There were numerous library-related stories this past week. Hack Library School had posts about succeeding in life, flexibility, building your “professional library,” and choosing the process for your career which suits you best. Before going any further, I’d like to mention my post which looks at an anime titled Ascendance of a Bookworm, literally translated as “Ascendence of a Bookworm: I'll Stop at Nothing to Become a Librarian.” The post focuses on Myne, the bookworm librarian (and the show’s protagonist), and library classification, along with a bunch of wonderful short clips. It is a series I would recommend you watch since it will be some time before the next season airs. Apart from this, either this week or next week I’ll publish a post on Read or Die, and my review of the goth/witchy librarian in Hilda will be coming later this month too. At the same time, I read some articles this past week about student employment in academic libraries, the theft of books at the Carnegie library, how libraries are helping with mail-in voting, and a review of a book about libraries that have been lost over time. The Library of Congress had some wonderful blogposts too, whether about municipal codes, a cartographer who was a pirate, the struggle for suffrage after the passage of the 19th Amendment, flashpoints of U.S. history, and an interview with Robert Brammer of the Law Library of Congress, to name a few.

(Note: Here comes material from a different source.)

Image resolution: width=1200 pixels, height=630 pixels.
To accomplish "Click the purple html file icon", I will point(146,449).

With that, I’d like to talk about some posts and news about the archives field. Archives Aware! had an interview with Annette La Rue and Adam Jeffrey, both archivists from tattoo museums while David Ferriero, the Archivist of the United States, talks about the digitization of archival records and honoring the staff of NARA’s National Personnel Records Center (NPRC). There were also some posts about previously released (and pre-processed) FBI files, honoring Black women within archives, the differences between internships and fellowships, and the accomplishments of the SAA in the past year as Nancy Beaumont told an annual membership meeting in early August. I’d like to point to my reprinted post about the erasure of records, digitization, and 1990s Hollywood films. Currently, I am watching The Mystic Archives of Dantalian in hopes of finding archival themes in the anime. Since “archives” is in the name of the anime, I thought it was worth a shot to watch it in hopes of archives being a major part of the anime itself. As always, suggestions for future animations or popular culture which focus on archives are welcome.

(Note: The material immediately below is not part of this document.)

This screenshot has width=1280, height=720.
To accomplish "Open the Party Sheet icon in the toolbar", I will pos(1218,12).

Finally, there are some posts about genealogy and other topics which deserve to be mentioned. When it comes to genealogy, the prolific Jeannette Holland Austin penned a number of posts about records of “Loyalists” (people sympathetic to the British Crown) who traveled to East Florida from 1774 to 1785 and on Ulster Scots who immigrated to America. In this same vein, I’d like to highlight my blogpost where I attempted to apply family history concepts to animation, looking at a number of individuals of some of my favorite shows, the companies that make those shows, where those shows are shown, and so on. It’s pretty fascinating! If all goes well, I’ll publish a post about Zaphod’s cousin in Hitchhikers Guide to the Galaxy this week or next week. I am excited about the upcoming third season of Carmen Sandiego, where Carmen, an international master thief, will likely go on a quest to learn more about her past. I’ll definitely write about that! There were also posts about how The Matrix was a trans allegory, which has been guessed in the past but it now confirmed, the Decentering Whiteness in Design History Resources document/guide, and test results for how long COVID can be found on library materials. That’s all.
I hope you all have a great week to come.